Arbeit mit Angaben:
a: Beantworte anhand des Auszugs über Saakaschwili und Putin die folgenden Fragen:
(i) Wie beschrieb Saakaschwili Russland und wie Georgien?
(ii) In welchen zwei Bereichen wollte Putin Georgien laut dem Auszug entgegenkommen?
(iii) Welcher Betrag stand laut Putin trotz fortgesetzter Energielieferungen offen?
b: Setze den Auszug über Saakaschwili und Putin nach seinem letzten Satz fort.

Vorliegender Textauszug:
◆ ◆ ◆ ◆ ◆ ◆ ◆

Geschickt zeigte sich Saakaschwili als ein Freund des großen Bruders im Norden des Kaukasus: "Ich sage es ganz offen, ich bin hierher gekommen, um Freundschaft zu schließen", sagte er jedem, der es vernehmen wollte, und löste damit eine von Stunde zu Stunde spürbar positivere Berichterstattung in den russischen Medien aus. Russland sei eine große Macht, gab er zunächst einmal artig zu Protokoll, und Georgien ein kleines Land. "Aber wir haben unsere eigenen Interessen, unseren Stolz und unsere Geschichte", fügte er zur Warnung vor allzu nostalgischem russischen Großmachtgehabe hinzu. Putin gab die Druschba-Beschwörungen mit der Bemerkung zurück, Rußland sei bereit, Georgien "praktisch in allen Fragen entgegenzukommen". Das gelte sowohl für die Schulden Georgiens, die man restrukturieren wolle, als auch in der Frage der Energieversorgung. Ein dezenter Wink mit dem Zaunpfahl, denn Putin weiß zu gut, auf welchen Feldern der Georgier mangels eigener Stärke kaum auftrumpfen kann. Putin erinnerte seinen Gast daran, dass Moskau die Energielieferungen fortgesetzt habe, obwohl 160 Millionen $ offen stünden, und auch daran, dass Russland Handelspartner Nr. 1 des Kaukasus-Landes sei.

◆ ◆ ◆ ◆ ◆ ◆ ◆

Bereitgestellte Daten:
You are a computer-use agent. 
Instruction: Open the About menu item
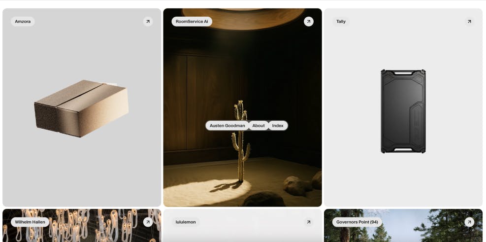coord(259,126)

◆ ◆ ◆ ◆ ◆ ◆ ◆

Ergebnisse der Übung:
a:
(i) Russland als eine große Macht, Georgien als ein kleines Land.
(ii) Bei den Schulden Georgiens, die man restrukturieren wolle, und bei der Energieversorgung.
(iii) 160 Millionen $.

b:
Geschickt warb Saakaschwili deshalb um russische Investitionen in Georgien. Das Land brauche dringend russisches Kapital und Management, wenn es wirtschaftlich gesunden wolle. Dabei versprach der Präsident, sich persönlich für die Sicherheit russischer Investitionen einzusetzen und jedes einzelne Investment genau zu verfolgen.

Um all diese Probleme zu lösen, dürfe man sich nicht von den Konflikt-Themen Abchasien und Süd-Ossetien zu sehr beeinflussen lassen, erklärte Saakaschwili diplomatisch, ließ sich aber vom Standpunkt, dass beide Gebiete unverzichtbarer Bestandteil Georgiens seien nicht abbringen. Beide Präsidenten beschlossen, das Suchumi-Abkommen von Schewardnadse und Putin mit seinen verschiedenen Arbeitsgruppen wieder in Gang zu setzen. Dabei geht es um die Rückführung georgischer Flüchtlinge in die Gali-Region im Gegenzug für eine Wiederbelebung des Eisenbahnverkehrs zwischen Russland und Georgien. Ob damit auch wirklich realistische Ansätze zur Lösung des Abchasienproblems gefunden wurden, wird sich erst zeigen. Auch Schewardnadse war nach seinem Sotschi-Treffen mit Putin guter Dinge, musste sich später dann aber eines besseren belehren lassen.

Auch beim Thema tschetschenische Grenze kam Saakaschwili seinen russischen Gesprächspartnern verbal entgegen. Beide Länder hätten dieselben Interessen an sicheren Grenzen, die nicht von bewaffneten Gruppen ständig verletzt würden. Gemeinsame Grenzkontrollen sollen das Problem lösen. In diesem Bereich habe sein Vorgänger schwere Fehler begangen, räumte Saakaschwili auch in öffentlichen Interviews und Stellungnahmen ein. Natürlich konnte es Saakaschwili in diesem Zusammenhang nicht lassen, sich deutlich von Eduard Schewardnadse zu distanzieren, den man in Moskau wegen seiner Verantwortung für die Auflösung des Warschauer Paktes ohnehin kaum leiden konnte. Er sei nicht wie sein Vorgänger, erklärte er, der eines sagte, das andere dachte und ein drittes schließlich machte.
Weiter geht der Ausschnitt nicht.